## Given text:

<<<<

Another significant change over the past half-decade is how Alibaba is seen in the brand owner community. The New York listing may have been intended to show the company’s good-faith effort to be a responsible global player, but it also invited high-profile legal actions from prominent brands concerned about the proliferation of counterfeits on various Alibaba-owned platforms. At the government level, the company is still identifying negative publicity generated by bodies like the US Trade Representative as a material risk.

Alibaba still has many sceptics in the trademark world. But this time around, the company was able to point to an active anti-counterfeiting alliance with industry heavyweights including 3M, Johnson & Johnson and Procter & Gamble. The company’s brand protection team was also recently voted as WTR’s Asia trademark team of the year, a sure sign of improving industry reputation.  

The company’s Hong Kong prospectus also sheds light on the role of IP in the relationship between Alibaba and the Jack Ma-owned payments firm Ant Financial, which operates Alipay.

Alibaba set up Alipay as a payment tool in 2004. In 2011, Alibaba determined that it had to divest all interest and control in Alipay as a result of Chinese regulations around foreign ownership of payments companies. Alibaba founder Jack Ma became the majority owner of the new Ant Financial, which provided payment processing services to Alibaba. After objections were raised by major Alibaba investors Yahoo and Softbank, profit-sharing and royalty schemes were put in place.

>>>>

## Directions for this task:
Write the next part of the passage about Alibaba's reputation with brand owners and its IP ties to Ant Financial, picking up after its final sentence. The material after this passage comes from a separate source.

## Data section:
<<<<

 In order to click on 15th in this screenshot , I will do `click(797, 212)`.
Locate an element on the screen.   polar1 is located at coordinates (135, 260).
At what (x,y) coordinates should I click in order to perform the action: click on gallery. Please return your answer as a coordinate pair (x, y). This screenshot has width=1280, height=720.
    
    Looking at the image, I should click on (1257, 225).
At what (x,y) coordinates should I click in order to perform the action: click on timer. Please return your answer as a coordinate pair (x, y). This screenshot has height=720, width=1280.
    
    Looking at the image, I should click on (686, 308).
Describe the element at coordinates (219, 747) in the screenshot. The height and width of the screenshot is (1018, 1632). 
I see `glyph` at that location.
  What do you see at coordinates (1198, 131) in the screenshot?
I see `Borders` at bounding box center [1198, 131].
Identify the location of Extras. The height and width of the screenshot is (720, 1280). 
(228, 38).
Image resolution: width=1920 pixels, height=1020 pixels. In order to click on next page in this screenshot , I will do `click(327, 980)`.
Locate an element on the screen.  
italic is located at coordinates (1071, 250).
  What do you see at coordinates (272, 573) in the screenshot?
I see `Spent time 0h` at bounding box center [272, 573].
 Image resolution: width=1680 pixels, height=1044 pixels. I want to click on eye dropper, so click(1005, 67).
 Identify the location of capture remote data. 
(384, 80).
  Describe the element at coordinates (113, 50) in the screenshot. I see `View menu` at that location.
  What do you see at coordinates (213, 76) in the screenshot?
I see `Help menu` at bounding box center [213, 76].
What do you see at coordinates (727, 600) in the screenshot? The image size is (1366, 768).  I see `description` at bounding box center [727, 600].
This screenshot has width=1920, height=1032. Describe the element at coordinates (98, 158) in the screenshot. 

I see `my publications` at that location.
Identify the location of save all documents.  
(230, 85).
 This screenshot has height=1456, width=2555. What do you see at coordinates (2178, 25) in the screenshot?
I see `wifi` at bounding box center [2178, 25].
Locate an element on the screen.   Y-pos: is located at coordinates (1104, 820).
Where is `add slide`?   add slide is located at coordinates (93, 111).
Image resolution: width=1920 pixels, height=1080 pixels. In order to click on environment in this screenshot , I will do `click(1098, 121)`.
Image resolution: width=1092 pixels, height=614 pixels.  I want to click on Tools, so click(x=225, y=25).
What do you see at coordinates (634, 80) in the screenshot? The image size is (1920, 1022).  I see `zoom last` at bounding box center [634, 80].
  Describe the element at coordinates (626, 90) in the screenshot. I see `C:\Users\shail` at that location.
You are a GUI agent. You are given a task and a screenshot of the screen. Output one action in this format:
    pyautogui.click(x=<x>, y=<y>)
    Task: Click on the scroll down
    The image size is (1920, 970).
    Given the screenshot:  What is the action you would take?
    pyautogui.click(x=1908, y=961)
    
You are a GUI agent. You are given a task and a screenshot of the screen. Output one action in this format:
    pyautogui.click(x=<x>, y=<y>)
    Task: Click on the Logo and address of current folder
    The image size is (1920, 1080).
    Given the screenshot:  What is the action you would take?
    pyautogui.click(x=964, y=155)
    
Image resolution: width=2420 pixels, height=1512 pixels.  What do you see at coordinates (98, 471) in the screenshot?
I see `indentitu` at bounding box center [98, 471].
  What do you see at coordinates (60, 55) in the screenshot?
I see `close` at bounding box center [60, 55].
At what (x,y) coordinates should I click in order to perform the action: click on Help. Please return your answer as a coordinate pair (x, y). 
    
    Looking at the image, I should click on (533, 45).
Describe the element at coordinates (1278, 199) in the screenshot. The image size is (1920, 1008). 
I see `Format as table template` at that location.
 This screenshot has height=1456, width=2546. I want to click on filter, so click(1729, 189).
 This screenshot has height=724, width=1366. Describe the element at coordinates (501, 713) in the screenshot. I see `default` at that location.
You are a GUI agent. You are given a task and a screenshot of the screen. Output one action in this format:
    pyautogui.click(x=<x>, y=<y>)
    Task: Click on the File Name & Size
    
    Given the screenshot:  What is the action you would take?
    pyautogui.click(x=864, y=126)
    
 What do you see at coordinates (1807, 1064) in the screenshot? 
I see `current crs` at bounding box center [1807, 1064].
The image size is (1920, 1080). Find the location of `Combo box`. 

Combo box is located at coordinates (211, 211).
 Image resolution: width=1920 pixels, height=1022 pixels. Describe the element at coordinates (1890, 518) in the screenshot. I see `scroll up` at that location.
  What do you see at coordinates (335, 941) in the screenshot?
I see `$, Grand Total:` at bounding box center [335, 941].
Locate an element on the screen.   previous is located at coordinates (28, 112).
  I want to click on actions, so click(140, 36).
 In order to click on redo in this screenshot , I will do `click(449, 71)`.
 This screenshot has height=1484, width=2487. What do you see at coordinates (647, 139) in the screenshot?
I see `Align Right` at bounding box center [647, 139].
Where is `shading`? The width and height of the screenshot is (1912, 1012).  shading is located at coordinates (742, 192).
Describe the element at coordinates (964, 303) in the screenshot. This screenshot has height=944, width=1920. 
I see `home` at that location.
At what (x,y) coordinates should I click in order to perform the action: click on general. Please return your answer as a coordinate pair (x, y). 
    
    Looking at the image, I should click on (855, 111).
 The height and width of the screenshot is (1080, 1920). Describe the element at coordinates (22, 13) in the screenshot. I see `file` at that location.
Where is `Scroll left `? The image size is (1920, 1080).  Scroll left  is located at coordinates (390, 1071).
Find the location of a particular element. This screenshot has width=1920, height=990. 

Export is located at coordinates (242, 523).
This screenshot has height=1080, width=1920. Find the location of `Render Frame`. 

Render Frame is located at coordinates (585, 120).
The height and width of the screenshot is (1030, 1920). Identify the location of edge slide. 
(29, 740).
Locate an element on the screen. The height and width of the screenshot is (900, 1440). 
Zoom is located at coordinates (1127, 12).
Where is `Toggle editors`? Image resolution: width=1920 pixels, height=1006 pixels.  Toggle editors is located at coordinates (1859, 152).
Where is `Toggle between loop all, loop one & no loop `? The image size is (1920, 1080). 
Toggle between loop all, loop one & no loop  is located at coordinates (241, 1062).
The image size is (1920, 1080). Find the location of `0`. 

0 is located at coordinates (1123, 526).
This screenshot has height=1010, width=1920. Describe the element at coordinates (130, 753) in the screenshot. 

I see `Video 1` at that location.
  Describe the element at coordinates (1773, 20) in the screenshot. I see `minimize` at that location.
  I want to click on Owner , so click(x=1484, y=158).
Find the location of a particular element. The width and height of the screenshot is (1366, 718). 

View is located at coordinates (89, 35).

>>>>

## Output below:
In September, Alibaba acquired 33% of Ant Financial outright. Significantly, Alibaba says that its acquisition of the stake was “fully funded by payments from Ant Financial and its subsidiaries to us in consideration for certain intellectual property and assets that we transferred”. Under the new structure, Ant will no longer pay royalty fees and software technology services fees to Alibaba.

The two sides have also concluded a cross-licensing agreement covering patents, trademarks, software and other technology assets. The corporate cousins also stated their intent to coordinate and cooperate on IP prosecution, enforcement, acquisitions and joint defense. Of course, relationships in those areas have likely been strong for some time.

Observers see the restructuring as a prelude to an Ant Financial IPO, which is sure to bring interesting IP revelations of its own. It could see Alibaba’s IP-funded bet on its payments partner win big.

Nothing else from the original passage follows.